◆ INSTRUCTIONS TO FOLLOW:
For each line of the data below that holds "agent", copy the line.
________________
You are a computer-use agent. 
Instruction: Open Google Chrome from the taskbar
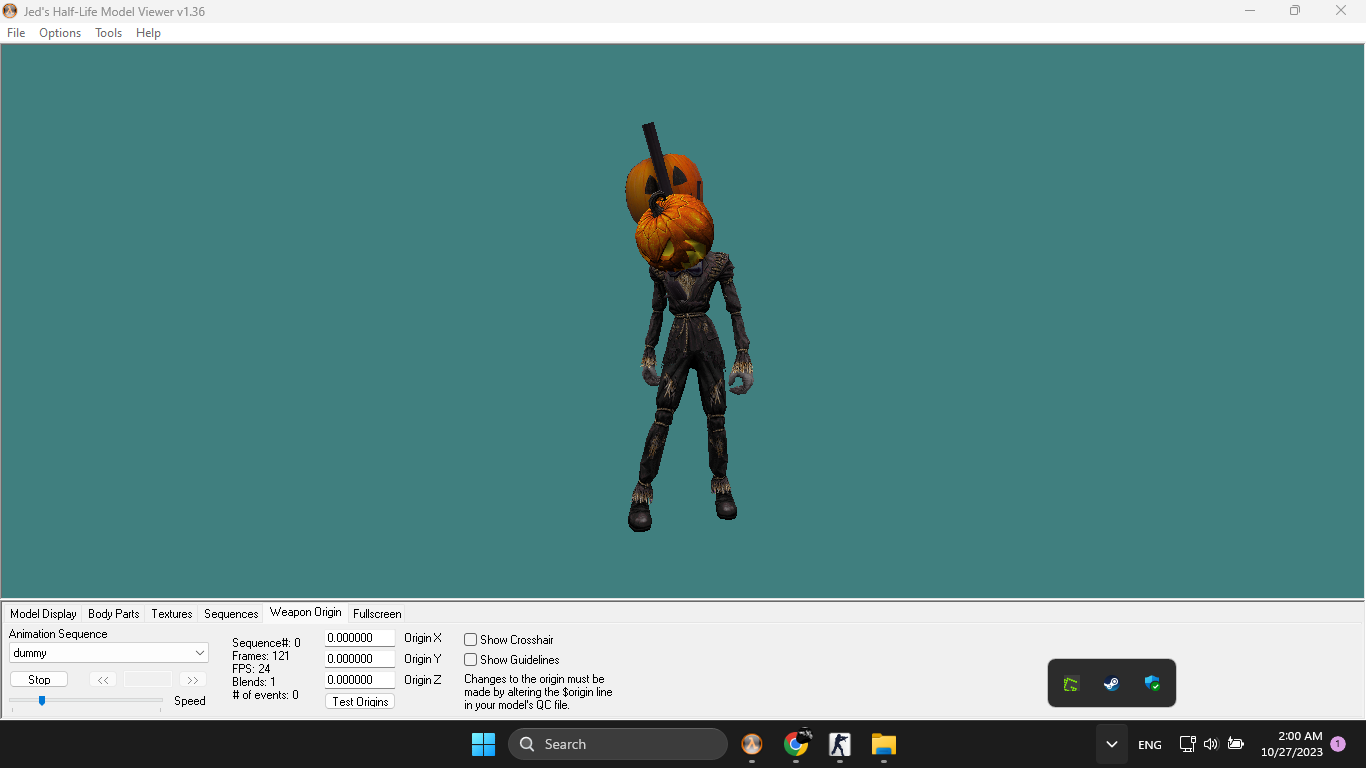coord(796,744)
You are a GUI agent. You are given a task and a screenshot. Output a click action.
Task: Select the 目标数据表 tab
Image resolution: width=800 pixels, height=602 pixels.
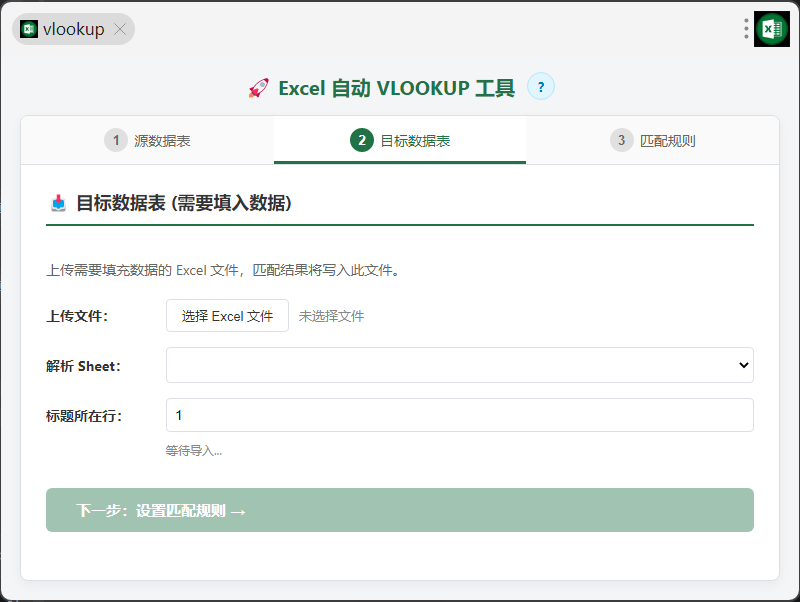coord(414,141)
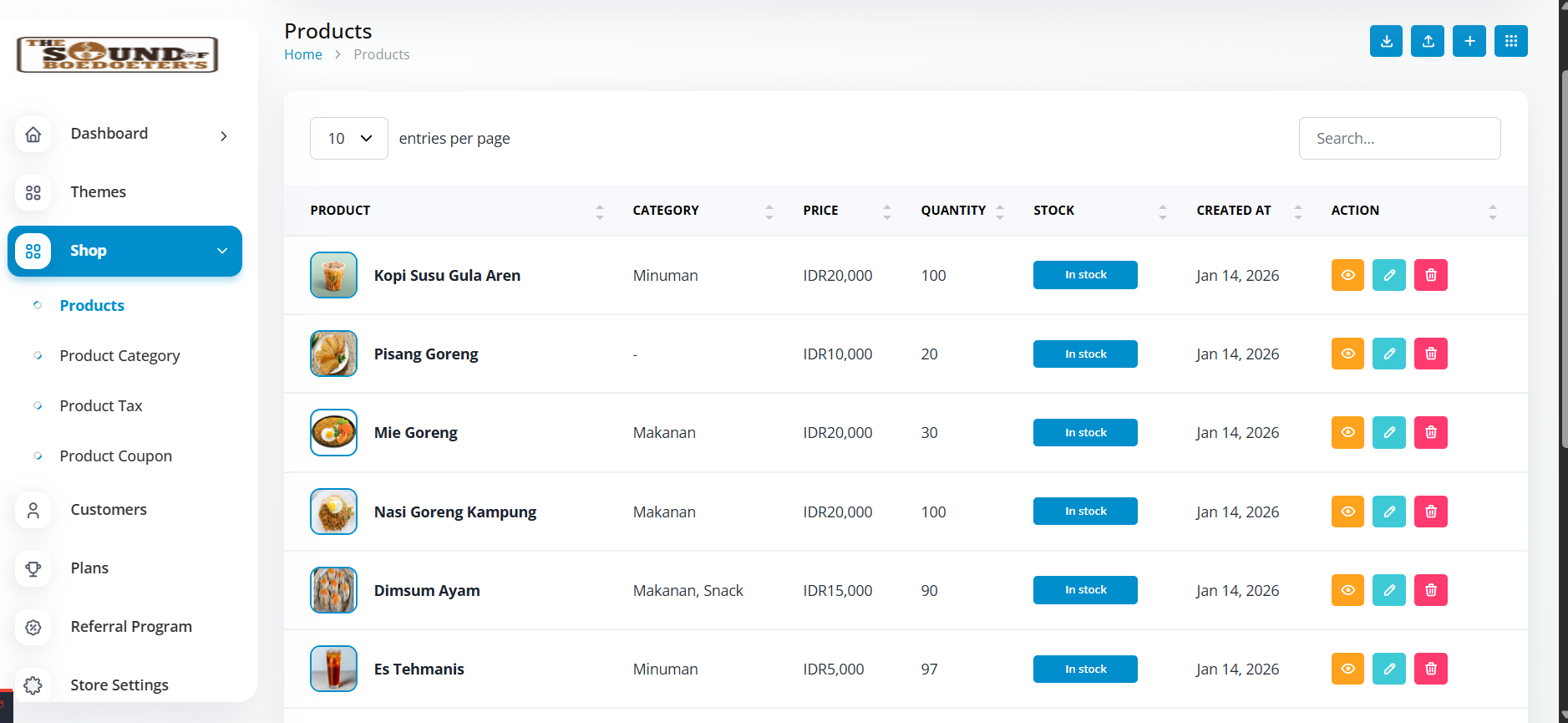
________________
◆ EXERCISE OUTPUT:
You are a computer-use agent. 
You are a GUI agent. You are given a task and a screenshot. Output a click action.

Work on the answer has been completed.